The latest Alaska State Trooper Citizen Academy on the Kenai Peninsula is under way. Lieutenant Dane Gilmore of the Soldotna trooper post says the 12-week program is designed to help citizens learn about the role of troopers in the community.

"The idea is to create community awareness of the equipment and resources and limitations of the AST and the criminal justice system overall," he said.

He says the academy is important partially to dispel some misconceptions people have about the troopers.

"I think that there's a lot of misunderstandings and misinformation that's out there. I think that people are able to be informed and have a venue where they can can learn and ask questions, I think that's beneficial to everybody," he said.

And about those misconceptions, Gilmore said, "A big one is regarding staffing and personnel resources and the limitations that we really have. People have frustrations of 'why don't the troopers do this or why don't they do that or why isn't there more of this type of enforcement.

"And they really start to understand the limitations we have with personnel, and I think that helps puts it in context a little bit better for them and perhaps might encourage them to find a qualified applicant or two for us," he said.

Gilmore said that most nights there will be three topics covered.

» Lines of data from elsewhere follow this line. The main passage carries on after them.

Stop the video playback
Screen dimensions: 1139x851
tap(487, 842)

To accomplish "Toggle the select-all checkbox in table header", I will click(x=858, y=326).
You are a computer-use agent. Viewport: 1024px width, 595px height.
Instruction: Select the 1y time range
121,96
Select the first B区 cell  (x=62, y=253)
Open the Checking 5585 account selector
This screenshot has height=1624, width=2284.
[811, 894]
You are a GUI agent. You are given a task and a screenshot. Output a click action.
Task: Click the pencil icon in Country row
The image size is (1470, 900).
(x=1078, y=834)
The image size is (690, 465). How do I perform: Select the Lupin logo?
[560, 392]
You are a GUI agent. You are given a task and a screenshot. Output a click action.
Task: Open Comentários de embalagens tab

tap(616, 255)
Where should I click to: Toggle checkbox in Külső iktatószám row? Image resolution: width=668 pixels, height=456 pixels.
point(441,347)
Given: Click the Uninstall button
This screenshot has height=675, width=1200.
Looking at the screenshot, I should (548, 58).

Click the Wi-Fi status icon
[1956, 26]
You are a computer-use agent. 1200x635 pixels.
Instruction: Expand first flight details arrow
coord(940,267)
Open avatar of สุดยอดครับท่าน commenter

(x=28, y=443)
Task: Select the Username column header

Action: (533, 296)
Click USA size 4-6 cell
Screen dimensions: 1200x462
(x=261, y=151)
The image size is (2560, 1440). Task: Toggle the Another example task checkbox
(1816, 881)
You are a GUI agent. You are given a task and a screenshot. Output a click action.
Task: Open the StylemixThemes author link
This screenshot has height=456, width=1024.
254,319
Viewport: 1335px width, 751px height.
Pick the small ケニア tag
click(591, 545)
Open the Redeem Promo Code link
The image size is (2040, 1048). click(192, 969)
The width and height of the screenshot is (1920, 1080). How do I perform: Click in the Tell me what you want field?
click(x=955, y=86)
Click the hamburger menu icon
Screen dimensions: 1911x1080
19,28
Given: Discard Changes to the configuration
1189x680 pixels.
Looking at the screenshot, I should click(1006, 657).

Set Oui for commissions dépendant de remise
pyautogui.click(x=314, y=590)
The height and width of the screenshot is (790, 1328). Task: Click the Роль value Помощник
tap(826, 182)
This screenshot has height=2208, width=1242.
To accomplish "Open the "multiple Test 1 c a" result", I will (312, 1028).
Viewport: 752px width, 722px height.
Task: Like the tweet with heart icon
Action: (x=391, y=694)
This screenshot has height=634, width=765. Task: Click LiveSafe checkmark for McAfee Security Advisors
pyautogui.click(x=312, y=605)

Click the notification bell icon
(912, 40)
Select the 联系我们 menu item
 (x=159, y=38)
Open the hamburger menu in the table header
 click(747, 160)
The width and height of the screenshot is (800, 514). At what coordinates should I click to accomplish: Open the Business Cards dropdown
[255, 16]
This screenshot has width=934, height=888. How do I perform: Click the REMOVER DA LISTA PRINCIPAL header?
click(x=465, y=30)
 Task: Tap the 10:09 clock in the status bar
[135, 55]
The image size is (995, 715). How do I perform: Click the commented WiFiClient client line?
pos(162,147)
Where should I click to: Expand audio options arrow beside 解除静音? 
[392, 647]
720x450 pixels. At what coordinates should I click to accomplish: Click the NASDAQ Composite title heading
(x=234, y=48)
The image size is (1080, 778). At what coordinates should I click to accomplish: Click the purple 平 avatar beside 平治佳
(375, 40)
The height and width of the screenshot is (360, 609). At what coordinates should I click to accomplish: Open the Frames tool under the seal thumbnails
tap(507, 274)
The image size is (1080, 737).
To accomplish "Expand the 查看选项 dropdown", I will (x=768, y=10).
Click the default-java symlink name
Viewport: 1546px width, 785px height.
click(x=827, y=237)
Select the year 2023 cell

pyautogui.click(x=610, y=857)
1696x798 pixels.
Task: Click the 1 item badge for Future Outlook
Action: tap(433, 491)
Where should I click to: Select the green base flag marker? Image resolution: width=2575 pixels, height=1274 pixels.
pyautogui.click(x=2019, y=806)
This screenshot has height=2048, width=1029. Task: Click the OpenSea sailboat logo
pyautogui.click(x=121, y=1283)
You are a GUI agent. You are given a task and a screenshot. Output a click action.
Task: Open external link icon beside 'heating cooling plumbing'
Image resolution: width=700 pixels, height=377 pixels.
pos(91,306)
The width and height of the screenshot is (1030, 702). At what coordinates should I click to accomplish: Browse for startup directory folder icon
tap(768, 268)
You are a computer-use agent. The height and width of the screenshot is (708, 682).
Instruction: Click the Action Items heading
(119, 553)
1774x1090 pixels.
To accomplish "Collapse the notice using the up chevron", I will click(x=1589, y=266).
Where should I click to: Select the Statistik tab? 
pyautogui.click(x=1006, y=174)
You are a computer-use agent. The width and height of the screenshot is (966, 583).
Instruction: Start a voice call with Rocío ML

"Perhaps search and rescue, the role of judicial service officers for the court, we have police use of force, we have the Alaska Wildlife Troopers, we have a guest presenter from the FBI that kind of highlights the role that their agency plays in Alaska," he said. That's just some topics I can think of off-hand."

Gilmore says the Kenai Peninsula Trooper Citizen Academy is unique in the state in that it welcomes attendees as young as 16. The oldest he's seen was 82.